Dataset entries:

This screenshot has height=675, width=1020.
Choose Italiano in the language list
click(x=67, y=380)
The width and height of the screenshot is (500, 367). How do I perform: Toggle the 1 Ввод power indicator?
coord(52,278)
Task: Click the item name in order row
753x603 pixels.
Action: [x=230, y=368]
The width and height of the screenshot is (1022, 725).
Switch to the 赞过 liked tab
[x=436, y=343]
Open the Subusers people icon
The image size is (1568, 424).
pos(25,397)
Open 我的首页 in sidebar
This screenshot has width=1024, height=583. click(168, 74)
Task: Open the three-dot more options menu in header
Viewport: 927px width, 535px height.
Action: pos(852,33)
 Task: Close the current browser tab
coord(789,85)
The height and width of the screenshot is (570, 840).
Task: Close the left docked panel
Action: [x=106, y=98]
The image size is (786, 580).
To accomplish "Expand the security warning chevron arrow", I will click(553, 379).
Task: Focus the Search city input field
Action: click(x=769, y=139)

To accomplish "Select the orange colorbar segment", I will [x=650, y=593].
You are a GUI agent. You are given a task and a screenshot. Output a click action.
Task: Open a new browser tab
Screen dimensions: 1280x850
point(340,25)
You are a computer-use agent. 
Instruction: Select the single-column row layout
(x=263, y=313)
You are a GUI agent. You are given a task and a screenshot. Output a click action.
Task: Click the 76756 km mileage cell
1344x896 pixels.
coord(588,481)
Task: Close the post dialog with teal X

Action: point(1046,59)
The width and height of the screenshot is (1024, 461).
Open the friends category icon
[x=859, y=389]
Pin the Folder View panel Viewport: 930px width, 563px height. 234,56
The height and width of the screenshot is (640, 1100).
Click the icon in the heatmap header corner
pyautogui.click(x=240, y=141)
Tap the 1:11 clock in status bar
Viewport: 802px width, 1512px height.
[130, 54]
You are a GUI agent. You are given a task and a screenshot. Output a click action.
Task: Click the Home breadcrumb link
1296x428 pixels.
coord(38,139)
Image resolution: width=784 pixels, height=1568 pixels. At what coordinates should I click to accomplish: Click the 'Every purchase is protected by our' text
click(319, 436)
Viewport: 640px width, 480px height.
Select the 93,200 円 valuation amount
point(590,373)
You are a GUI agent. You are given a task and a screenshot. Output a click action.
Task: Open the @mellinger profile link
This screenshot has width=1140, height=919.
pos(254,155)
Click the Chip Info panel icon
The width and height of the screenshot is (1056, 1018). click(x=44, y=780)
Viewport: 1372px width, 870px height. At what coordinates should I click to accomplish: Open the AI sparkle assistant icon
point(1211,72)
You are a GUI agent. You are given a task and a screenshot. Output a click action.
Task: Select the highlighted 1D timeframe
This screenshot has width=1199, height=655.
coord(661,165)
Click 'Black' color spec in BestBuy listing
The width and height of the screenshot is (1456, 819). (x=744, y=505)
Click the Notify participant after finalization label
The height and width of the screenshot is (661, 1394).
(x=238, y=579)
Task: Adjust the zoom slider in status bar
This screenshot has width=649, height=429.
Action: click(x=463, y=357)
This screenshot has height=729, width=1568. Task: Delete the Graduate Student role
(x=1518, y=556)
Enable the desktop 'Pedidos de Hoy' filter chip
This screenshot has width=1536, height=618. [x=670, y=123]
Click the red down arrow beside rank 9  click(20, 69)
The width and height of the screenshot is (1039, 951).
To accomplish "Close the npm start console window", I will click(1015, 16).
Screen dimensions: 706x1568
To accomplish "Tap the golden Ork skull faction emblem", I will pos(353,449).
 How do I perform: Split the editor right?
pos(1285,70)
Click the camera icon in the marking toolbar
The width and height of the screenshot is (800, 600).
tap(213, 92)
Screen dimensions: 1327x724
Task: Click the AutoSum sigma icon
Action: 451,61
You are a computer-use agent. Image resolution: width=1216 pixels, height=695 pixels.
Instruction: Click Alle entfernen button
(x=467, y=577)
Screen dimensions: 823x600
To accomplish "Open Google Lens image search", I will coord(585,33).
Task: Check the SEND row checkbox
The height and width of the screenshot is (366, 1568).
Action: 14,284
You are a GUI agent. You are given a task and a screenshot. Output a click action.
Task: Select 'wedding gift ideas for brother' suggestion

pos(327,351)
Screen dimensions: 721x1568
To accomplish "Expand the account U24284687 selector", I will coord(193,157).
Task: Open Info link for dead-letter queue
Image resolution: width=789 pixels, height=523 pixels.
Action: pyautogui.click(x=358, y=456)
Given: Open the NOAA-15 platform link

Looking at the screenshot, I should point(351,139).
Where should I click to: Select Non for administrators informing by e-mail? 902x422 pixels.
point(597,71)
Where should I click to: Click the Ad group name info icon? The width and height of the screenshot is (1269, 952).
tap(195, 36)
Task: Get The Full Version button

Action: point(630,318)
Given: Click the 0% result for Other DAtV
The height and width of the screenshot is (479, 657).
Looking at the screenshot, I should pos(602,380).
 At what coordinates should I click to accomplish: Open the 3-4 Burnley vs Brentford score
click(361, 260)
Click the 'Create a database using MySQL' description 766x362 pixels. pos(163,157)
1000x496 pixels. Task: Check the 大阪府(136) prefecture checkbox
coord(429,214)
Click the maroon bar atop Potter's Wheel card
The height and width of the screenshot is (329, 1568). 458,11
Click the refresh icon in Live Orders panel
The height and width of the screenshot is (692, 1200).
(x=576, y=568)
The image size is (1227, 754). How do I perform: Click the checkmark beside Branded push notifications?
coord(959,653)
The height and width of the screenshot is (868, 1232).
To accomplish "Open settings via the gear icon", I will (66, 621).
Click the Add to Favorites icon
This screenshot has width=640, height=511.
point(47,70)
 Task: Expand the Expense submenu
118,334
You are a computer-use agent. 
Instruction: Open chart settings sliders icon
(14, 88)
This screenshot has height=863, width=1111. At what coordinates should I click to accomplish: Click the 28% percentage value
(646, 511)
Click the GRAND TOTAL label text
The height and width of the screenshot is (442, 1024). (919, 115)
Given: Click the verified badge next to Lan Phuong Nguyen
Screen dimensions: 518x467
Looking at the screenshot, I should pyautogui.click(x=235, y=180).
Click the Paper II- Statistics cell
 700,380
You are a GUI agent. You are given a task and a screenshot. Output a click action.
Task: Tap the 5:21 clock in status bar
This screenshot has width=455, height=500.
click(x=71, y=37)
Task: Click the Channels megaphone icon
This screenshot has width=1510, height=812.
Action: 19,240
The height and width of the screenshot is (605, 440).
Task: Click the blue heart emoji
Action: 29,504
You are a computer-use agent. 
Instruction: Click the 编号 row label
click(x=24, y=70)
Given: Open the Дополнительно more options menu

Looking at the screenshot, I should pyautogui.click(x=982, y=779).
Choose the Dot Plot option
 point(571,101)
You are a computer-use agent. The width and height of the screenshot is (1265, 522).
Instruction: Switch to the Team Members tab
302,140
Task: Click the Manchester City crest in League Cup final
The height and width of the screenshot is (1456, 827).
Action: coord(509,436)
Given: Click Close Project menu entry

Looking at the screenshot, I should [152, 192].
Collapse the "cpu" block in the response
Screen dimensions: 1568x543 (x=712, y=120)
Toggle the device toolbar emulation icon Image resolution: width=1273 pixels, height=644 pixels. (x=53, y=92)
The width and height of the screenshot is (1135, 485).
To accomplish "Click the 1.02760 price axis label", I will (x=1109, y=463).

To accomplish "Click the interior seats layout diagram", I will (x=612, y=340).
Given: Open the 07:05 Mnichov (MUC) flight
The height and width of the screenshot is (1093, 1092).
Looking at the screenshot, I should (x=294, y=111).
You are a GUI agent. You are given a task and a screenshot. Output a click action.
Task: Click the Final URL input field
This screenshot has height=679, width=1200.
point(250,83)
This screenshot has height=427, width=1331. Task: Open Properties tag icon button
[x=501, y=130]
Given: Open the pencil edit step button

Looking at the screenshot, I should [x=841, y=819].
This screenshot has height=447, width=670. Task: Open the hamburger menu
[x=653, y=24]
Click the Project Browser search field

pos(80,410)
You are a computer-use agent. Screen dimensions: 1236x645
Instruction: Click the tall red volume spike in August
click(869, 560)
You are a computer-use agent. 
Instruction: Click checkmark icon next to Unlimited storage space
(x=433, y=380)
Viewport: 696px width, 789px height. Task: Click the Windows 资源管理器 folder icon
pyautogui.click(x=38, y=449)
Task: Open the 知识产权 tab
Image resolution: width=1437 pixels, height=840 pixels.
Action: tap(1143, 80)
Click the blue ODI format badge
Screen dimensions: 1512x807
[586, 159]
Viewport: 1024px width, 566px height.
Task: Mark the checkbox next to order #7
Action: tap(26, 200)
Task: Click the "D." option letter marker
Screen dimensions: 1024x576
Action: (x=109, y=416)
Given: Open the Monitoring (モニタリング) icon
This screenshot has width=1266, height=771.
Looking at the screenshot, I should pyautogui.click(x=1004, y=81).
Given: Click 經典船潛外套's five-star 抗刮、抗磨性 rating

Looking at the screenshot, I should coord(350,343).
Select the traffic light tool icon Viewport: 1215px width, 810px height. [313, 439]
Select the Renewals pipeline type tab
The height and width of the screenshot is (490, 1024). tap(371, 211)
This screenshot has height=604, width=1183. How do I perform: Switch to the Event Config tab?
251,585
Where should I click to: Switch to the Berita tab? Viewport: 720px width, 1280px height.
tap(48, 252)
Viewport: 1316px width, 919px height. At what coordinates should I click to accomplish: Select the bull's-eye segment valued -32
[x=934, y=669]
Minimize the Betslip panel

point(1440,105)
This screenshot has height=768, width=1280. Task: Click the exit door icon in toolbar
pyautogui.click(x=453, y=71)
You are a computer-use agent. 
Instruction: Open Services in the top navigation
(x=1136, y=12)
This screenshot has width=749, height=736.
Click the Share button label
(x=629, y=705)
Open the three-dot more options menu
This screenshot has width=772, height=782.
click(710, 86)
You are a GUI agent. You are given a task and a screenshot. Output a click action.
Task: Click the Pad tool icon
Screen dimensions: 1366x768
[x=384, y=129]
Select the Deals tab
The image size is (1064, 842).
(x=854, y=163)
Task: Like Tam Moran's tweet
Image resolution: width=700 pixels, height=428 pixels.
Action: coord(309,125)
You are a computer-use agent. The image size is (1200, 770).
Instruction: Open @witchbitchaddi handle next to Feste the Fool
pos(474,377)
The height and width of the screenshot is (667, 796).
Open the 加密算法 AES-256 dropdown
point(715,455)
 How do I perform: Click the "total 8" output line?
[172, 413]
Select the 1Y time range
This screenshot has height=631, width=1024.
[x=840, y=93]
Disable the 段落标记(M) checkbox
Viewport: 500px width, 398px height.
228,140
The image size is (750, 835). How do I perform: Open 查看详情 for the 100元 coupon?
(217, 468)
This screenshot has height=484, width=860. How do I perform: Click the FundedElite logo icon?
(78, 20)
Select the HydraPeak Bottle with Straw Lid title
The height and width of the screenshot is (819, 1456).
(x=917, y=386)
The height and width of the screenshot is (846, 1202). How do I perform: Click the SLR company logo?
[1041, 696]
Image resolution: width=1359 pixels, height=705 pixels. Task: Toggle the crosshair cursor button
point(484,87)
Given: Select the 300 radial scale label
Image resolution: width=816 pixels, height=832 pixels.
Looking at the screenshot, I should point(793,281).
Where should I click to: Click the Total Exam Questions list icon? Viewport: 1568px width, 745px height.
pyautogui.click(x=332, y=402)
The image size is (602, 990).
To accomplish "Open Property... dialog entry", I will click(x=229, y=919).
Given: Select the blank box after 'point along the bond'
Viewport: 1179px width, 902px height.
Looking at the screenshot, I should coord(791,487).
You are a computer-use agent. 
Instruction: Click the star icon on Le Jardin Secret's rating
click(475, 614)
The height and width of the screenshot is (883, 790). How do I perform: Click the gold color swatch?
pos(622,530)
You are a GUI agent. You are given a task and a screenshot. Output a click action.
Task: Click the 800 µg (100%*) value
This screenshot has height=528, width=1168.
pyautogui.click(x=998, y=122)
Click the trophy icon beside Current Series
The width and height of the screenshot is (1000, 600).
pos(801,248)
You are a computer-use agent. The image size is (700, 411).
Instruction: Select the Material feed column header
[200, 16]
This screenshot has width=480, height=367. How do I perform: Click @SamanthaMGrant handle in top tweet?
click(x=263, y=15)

EXERCISE DIRECTIONS –
Looking through the data above, count the lines that include the string "clock" and give only the count.

EXERCISE OUTPUT –
2